> _WHAT IS BEING ASKED_: Reproduce the data, keeping every word exactly as it is.

(Stored records)
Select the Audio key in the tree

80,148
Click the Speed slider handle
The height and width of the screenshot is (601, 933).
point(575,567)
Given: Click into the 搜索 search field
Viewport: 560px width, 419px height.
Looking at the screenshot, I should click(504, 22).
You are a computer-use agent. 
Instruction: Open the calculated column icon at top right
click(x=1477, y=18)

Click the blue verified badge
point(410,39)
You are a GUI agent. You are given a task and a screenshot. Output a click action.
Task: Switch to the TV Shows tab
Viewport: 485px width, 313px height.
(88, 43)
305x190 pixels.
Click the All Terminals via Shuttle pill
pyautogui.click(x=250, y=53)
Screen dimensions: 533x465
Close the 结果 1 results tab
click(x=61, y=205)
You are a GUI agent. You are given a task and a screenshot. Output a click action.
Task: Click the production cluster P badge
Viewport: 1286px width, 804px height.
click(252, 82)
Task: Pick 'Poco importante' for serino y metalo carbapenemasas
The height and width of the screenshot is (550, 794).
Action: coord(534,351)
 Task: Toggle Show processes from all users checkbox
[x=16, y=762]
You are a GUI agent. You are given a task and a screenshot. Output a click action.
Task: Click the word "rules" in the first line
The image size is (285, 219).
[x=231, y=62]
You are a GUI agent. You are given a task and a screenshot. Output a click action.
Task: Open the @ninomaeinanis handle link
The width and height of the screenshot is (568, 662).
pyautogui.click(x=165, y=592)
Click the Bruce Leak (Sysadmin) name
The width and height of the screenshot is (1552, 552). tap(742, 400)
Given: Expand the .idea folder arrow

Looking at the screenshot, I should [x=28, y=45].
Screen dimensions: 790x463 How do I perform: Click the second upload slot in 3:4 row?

> _PROBLEM SOLUTION_:
Select the Audio key in the tree

80,148
Click the Speed slider handle
The height and width of the screenshot is (601, 933).
point(575,567)
Given: Click into the 搜索 search field
Viewport: 560px width, 419px height.
Looking at the screenshot, I should click(504, 22).
You are a computer-use agent. 
Instruction: Open the calculated column icon at top right
click(x=1477, y=18)

Click the blue verified badge
point(410,39)
You are a GUI agent. You are given a task and a screenshot. Output a click action.
Task: Switch to the TV Shows tab
Viewport: 485px width, 313px height.
(88, 43)
305x190 pixels.
Click the All Terminals via Shuttle pill
pyautogui.click(x=250, y=53)
Screen dimensions: 533x465
Close the 结果 1 results tab
click(x=61, y=205)
You are a GUI agent. You are given a task and a screenshot. Output a click action.
Task: Click the production cluster P badge
Viewport: 1286px width, 804px height.
click(252, 82)
Task: Pick 'Poco importante' for serino y metalo carbapenemasas
The height and width of the screenshot is (550, 794).
Action: coord(534,351)
 Task: Toggle Show processes from all users checkbox
[x=16, y=762]
You are a GUI agent. You are given a task and a screenshot. Output a click action.
Task: Click the word "rules" in the first line
The image size is (285, 219).
[x=231, y=62]
You are a GUI agent. You are given a task and a screenshot. Output a click action.
Task: Open the @ninomaeinanis handle link
The width and height of the screenshot is (568, 662).
pyautogui.click(x=165, y=592)
Click the Bruce Leak (Sysadmin) name
The width and height of the screenshot is (1552, 552). tap(742, 400)
Given: Expand the .idea folder arrow

Looking at the screenshot, I should [x=28, y=45].
Screen dimensions: 790x463 How do I perform: Click the second upload slot in 3:4 row?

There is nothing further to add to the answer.